Sept. 4, 2014, Redwood Meadows, Alta. – I first heard the unofficial mantra of the United States Marine Corps in the Clint Eastwood movie Heartbreak Ridge: the basic message is do not give up; work with what you have and be successful in reaching your goals.

That’s exactly what happened in Grand Falls-Windsor during a recent call. Posts on social media from a house fire showed a portable pump set up beside a backyard swimming pool. The pump was feeding one of the department’s pumpers. That tweet got me thinking about how we, as departments work with what we have to reach our goals. Would this happen in your community? Are you prepared to use on-site water sources? Do you even have a portable pump on any of your responding apparatuses? Portable pumps, alternative water supplies and drop tanks should be part of any rural fire service’s pre-planning for its response areas. Growing up in southern Ontario, there seemed to be a pool in everyone’s backyard except ours! I remember Dad talking about using a resident’s Olympic-sized pool as a water source when the family’s mansion caught fire. Some fire departments do not even have suction hoses on their trucks. What happens during a disaster when your water-treatment plants cannot deliver water through hydrants?

Finding alternative water sources is not where it ends. In your province, are you open to civil suits that that question your training, equipment, and staffing as well as other issues? How do we know where and when to draw the adaptation line? From an OH&S perspective, if a homemade tool breaks or does not perform well, whose fault is it and is your department liable for damages or injuries? John Doe grabs an unmanned hoseline to help at a scene, gets hurt, and ends up suing the municipality, the department and your officers. Will you win? What are the training levels of your firefighters and are there up-to-date training records? Does your province even mandate training like Quebec does with its NFPA 1001 standard? Gone are the days of signing up on training night and driving the truck the next day. Is your fully volunteer fire department roster, which responds to more than a call a day, going to burn out? What happens then? How will you adapt and overcome a staffing shortage?

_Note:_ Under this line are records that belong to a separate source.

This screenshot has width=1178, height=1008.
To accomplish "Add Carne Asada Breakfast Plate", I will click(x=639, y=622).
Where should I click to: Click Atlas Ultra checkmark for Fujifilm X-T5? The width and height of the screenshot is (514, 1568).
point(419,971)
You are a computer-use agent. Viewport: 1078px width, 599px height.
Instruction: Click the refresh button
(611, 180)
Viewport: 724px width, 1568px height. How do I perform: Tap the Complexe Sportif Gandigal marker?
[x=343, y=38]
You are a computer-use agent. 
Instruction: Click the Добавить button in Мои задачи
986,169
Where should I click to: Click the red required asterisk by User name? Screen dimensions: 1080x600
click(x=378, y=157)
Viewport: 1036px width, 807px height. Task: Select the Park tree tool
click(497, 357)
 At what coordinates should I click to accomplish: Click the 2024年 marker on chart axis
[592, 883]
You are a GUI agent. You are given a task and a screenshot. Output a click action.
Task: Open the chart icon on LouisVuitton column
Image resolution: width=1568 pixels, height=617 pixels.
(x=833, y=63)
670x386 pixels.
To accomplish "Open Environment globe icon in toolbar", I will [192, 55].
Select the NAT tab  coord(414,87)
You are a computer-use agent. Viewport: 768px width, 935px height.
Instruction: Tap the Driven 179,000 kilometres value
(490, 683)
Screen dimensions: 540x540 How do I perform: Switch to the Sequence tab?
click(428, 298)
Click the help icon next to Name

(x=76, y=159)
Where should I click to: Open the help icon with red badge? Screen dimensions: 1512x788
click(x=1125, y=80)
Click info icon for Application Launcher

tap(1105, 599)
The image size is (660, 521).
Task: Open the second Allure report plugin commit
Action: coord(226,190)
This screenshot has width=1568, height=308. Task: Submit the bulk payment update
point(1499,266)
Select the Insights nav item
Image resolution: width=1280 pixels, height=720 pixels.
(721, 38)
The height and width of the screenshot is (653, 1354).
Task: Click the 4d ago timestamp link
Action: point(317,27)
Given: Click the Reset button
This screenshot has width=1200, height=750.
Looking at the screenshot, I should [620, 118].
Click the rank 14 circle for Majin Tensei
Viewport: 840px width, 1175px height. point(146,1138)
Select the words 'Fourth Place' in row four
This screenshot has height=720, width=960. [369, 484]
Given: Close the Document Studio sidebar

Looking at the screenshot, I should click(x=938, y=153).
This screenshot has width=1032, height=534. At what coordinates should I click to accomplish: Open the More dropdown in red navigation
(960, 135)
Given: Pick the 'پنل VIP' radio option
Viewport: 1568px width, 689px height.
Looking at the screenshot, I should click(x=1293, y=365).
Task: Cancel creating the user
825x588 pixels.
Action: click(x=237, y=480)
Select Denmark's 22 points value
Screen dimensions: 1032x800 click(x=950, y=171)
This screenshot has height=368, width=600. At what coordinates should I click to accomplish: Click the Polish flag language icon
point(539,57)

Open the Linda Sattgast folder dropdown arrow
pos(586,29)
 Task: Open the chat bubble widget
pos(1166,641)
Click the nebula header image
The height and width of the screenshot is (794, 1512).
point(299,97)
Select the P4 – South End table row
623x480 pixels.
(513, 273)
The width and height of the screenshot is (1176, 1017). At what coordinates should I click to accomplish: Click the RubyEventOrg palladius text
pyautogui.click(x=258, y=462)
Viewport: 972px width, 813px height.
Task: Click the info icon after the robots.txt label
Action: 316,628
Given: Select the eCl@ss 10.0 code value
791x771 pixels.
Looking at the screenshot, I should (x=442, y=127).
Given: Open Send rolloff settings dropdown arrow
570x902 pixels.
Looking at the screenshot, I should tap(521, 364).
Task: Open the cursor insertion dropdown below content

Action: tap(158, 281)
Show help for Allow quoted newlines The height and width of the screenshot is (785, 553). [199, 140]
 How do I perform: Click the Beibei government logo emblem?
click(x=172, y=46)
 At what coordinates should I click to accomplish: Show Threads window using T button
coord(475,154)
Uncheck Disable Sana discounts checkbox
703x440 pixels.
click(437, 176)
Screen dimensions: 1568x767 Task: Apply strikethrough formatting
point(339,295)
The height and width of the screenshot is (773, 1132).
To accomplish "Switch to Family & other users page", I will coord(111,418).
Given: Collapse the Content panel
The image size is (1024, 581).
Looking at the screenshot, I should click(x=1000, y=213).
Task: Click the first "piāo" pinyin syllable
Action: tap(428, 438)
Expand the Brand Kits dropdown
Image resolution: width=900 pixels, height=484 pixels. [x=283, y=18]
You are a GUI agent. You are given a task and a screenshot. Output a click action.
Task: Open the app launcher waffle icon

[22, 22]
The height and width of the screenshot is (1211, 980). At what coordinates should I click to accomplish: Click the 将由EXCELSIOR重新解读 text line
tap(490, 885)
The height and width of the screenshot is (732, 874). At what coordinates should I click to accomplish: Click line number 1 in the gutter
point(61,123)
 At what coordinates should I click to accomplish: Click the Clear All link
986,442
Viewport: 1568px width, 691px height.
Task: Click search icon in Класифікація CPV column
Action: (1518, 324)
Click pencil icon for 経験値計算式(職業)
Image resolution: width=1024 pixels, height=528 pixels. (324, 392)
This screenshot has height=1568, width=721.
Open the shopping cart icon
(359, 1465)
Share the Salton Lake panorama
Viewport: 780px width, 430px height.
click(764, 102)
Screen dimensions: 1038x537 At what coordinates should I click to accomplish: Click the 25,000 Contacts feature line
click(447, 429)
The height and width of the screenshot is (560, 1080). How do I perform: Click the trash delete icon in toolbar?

A know I have asked a lot of questions; the reason for doing so is to make you think. Recruitment and retention, outdated equipment, and volunteer burnout are not new, however, we need to keep talking about these problems. We need to work together to keep our departments focused and to help them survive over the next year, five years, 10 years. Sharing our challenges and, more importantly, the solutions – how we adapt to these issues and overcome them – will help us to ensure that our departments don’t come to a heartbreaking end.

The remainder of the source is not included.